As can be seen from the figure, counting sort is a process of placing all values in the corresponding index and then rearranging them. So you have this extreme situation.
Extreme cases: [1,999]
Such two data, in time with our tuning, would end up with a temporary array size of 998. If the gap is larger, more space would be wasted. So we’re going to introduce another sort scheme, which is called bucket sort.
Bucket sort
The corresponding code
public class BucketSort {
/** * Min = a [1],Max = a [0] **@param array
* @return* /
private static int[] getMinAndMaxValue(int array[]) {
int[] a = new int[2];
a[0] = a[1] = array[0];
for (int i = 0; i < array.length; i++) {
if (array[i] > a[0]) a[0] = array[i];
if (array[i] < a[1]) a[1] = array[i];
}
return a;
}
public static ArrayList<ArrayList<Integer>> bucketSort(int[] arr, int max, int min) {
/ / barrels
int bucketNum = (max - min) / arr.length + 1;
ArrayList<ArrayList<Integer>> bucketArr = new ArrayList<>(bucketNum);
for (int i = 0; i < bucketNum; i++) {
bucketArr.add(new ArrayList<>());
}
// Put each element into the bucket
for (int i = 0; i < arr.length; i++) {
int num = (arr[i] - min) / (arr.length);
bucketArr.get(num).add(arr[i]);
}
// Sort each bucket
for (int i = 0; i < bucketArr.size(); i++) {
Collections.sort(bucketArr.get(i));
}
returnbucketArr; }}Copy the code
Principle and realization method
First question, what is a barrel? It’s actually a numerical interval, and this is an optimization of bucket sort for counting sort. For the previous extreme case, we solved the problem by dividing it into two bucket sections.
[1,999] is divided into two buckets :(1) [1,500); (2) [500,999]

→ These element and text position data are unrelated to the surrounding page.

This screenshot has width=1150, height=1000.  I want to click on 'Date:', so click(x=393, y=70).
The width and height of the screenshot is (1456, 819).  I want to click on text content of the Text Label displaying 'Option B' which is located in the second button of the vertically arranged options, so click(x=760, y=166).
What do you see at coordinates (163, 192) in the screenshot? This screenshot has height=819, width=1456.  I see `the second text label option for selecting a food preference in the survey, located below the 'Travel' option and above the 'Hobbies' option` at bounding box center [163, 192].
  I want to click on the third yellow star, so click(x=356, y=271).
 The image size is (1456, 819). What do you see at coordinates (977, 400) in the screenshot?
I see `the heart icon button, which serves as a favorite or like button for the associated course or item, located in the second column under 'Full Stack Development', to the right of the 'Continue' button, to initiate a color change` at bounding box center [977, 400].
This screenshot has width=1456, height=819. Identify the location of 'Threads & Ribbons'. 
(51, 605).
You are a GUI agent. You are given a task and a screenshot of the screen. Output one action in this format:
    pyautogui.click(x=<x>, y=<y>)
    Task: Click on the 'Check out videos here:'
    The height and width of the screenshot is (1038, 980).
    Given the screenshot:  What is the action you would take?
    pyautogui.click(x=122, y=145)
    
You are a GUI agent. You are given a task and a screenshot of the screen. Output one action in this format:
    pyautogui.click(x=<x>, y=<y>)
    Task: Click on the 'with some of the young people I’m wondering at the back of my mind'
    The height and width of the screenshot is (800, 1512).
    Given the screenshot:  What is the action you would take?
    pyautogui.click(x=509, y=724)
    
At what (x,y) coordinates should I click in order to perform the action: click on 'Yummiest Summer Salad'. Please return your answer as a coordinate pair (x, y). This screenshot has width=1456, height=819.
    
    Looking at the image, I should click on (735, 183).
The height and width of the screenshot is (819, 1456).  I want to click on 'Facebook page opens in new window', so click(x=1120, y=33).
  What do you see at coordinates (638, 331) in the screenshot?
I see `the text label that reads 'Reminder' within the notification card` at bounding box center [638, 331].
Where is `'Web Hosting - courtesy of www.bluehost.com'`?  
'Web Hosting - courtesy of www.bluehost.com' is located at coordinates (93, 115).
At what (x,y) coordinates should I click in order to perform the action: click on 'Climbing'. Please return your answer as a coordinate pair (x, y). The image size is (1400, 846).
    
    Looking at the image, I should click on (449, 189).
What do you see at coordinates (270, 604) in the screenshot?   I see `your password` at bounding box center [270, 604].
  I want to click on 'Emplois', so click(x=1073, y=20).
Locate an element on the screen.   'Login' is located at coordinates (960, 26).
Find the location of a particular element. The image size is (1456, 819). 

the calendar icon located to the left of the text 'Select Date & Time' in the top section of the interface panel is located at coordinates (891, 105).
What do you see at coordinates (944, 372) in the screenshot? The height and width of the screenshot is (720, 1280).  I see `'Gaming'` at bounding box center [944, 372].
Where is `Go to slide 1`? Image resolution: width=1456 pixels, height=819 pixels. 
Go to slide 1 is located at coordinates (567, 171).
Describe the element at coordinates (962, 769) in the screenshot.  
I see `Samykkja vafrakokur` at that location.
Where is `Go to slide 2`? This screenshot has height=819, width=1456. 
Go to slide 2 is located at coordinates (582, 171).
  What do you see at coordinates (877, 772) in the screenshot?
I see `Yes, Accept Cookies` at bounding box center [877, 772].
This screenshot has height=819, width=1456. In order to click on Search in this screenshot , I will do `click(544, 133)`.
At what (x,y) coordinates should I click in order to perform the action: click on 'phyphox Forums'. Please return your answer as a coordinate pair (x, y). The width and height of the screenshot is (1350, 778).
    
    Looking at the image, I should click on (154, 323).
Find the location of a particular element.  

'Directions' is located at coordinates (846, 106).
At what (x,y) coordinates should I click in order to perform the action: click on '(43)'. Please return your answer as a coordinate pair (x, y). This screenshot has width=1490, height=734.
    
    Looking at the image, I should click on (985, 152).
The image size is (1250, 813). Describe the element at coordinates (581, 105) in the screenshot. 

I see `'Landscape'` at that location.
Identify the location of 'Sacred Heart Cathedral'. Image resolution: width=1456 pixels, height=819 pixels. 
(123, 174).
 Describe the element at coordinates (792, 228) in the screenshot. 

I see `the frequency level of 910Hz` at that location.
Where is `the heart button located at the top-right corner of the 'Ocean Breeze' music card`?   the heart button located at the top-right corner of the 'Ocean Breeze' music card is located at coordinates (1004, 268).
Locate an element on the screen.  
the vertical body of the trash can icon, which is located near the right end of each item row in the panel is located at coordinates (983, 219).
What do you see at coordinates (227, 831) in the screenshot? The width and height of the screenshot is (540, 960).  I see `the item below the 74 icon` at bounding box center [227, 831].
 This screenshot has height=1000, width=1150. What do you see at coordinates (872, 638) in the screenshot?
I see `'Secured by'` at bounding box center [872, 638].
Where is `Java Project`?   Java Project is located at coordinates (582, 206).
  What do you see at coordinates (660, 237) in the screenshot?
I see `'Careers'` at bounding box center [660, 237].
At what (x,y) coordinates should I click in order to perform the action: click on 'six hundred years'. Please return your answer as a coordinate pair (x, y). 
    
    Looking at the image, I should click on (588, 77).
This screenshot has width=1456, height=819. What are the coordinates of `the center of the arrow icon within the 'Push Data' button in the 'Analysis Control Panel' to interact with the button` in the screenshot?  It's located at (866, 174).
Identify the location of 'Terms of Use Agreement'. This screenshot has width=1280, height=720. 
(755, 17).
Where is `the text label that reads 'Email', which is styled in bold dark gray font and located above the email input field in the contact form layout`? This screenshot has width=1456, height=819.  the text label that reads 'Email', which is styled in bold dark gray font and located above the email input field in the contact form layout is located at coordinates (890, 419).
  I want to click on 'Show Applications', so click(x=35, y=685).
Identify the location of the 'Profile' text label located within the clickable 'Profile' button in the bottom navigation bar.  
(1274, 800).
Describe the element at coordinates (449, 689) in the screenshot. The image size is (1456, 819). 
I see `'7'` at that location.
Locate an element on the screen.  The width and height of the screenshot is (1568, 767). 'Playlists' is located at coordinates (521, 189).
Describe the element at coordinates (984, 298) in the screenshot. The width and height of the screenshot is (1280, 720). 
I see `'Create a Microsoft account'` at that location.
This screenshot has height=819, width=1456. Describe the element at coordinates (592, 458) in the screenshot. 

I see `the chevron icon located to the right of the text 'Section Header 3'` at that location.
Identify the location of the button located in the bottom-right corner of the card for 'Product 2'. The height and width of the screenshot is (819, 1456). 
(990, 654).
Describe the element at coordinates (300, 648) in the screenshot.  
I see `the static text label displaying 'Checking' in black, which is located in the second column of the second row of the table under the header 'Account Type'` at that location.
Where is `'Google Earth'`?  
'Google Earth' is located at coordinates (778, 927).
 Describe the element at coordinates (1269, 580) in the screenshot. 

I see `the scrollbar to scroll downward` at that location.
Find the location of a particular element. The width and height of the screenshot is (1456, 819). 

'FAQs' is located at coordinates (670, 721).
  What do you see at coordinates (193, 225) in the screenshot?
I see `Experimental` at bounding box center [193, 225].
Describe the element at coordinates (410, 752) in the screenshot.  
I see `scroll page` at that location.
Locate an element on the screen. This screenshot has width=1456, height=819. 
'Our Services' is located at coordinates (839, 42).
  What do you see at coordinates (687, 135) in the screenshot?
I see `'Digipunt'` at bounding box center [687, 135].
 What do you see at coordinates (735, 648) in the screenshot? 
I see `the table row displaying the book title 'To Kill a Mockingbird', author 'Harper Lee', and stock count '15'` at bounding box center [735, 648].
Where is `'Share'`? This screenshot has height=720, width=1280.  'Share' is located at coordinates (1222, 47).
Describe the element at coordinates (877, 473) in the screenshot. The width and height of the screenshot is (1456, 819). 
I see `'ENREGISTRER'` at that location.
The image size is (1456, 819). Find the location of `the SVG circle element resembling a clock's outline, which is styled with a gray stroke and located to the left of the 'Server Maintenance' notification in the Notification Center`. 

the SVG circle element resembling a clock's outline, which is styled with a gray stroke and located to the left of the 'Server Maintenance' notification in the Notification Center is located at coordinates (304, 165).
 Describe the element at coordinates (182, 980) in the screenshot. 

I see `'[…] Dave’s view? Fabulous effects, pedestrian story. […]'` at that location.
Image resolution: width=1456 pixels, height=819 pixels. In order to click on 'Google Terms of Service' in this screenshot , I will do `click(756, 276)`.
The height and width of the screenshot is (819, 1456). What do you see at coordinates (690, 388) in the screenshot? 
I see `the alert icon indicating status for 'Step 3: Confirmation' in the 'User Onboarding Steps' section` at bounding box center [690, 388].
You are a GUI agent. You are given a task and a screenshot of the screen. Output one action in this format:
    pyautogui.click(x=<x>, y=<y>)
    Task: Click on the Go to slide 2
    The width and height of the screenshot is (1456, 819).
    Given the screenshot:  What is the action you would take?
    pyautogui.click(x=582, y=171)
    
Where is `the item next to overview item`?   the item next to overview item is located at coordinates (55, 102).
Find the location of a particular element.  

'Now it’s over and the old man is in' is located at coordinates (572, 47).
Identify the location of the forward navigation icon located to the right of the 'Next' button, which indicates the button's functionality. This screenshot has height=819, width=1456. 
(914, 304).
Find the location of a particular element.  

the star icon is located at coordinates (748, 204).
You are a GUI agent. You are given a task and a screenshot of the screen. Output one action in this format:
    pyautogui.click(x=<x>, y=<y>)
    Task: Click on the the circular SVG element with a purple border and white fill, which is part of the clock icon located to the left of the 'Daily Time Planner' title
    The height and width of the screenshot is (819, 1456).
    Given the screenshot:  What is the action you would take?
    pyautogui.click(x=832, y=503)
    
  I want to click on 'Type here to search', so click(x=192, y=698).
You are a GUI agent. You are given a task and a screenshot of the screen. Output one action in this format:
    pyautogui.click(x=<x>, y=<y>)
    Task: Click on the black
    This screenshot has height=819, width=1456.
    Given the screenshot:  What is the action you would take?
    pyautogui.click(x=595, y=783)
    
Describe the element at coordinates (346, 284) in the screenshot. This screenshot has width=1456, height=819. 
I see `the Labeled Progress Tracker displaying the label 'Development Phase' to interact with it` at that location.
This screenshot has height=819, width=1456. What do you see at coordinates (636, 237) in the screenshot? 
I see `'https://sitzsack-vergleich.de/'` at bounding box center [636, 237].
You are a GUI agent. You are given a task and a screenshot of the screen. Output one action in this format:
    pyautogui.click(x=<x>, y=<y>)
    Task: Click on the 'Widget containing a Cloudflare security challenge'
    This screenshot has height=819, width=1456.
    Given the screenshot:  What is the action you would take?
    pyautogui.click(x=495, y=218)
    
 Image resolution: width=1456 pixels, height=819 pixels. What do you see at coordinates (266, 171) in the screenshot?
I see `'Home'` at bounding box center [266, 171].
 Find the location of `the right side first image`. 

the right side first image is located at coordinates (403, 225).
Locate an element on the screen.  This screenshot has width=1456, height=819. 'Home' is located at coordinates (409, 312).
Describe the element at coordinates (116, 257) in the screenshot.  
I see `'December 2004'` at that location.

Then sort the array in the bucket accordingly, and finally we get the sorted array we want.
Why ArrayList?
For bucket sorting, if the numerical distribution is within a bucket interval, it is a concern. If you start by creating buckets that are the same size as the original array, space will be wasted. One reason for using ArrayList is that it has integrated automatic capacity expansion.
Radix sort
The corresponding code
public class RadixSort {
private static void radixSort(int[] array, int d) {
// represents the number of digits corresponding to: 1,10,100...
int n = 1;
// Save the sorted result of each bit for the next bit's sorted input
int k = 0;
int length = array.length;
// The sort bucket is used to store the sorted result after each sorting. The same bucket is used to store the same sorted digit
int[][] bucket = new int[10][length];
// This is used to store the number of digits in each bucket
int[] order = new int[length];
while (n < d) {
// Place each number in the array in the corresponding bucket
for (int num : array) {
int digit = (num / n) % 10;
bucket[digit][order[digit]] = num;
order[digit]++;
}
// Overwrite the data in the bucket generated by the previous loop into the original array to store the sorting result of this bit
for (int i = 0; i < length; i++) {
// The bucket contains data, traverses the bucket from top to bottom and saves the data to the original array
if(order[i] ! =0) {
for (int j = 0; j < order[i]; j++) { array[k] = bucket[i][j]; k++; }}// Set the bucket counter to 0 for the next bit sort
order[i] = 0;
}
n *= 10;
// set k to 0 for the next round of bit sorting
k = 0; }}}Copy the code
Principle and realization method
This is an iterative process, why say so. The comparison between the high digit and the low digit depends on the presence or absence of the high digit in subsequent calculations. The low comparison is positioned at the beginning of the single digit. In fact, if you sort each digit, that’s what you get when you sum it up.
conclusion
Because the use of the algorithm must take into account the use of the scenario, so the time and space complexity is a prerequisite for the use of the algorithm. But selection and bubble sort are no longer recommended because they are too inefficient.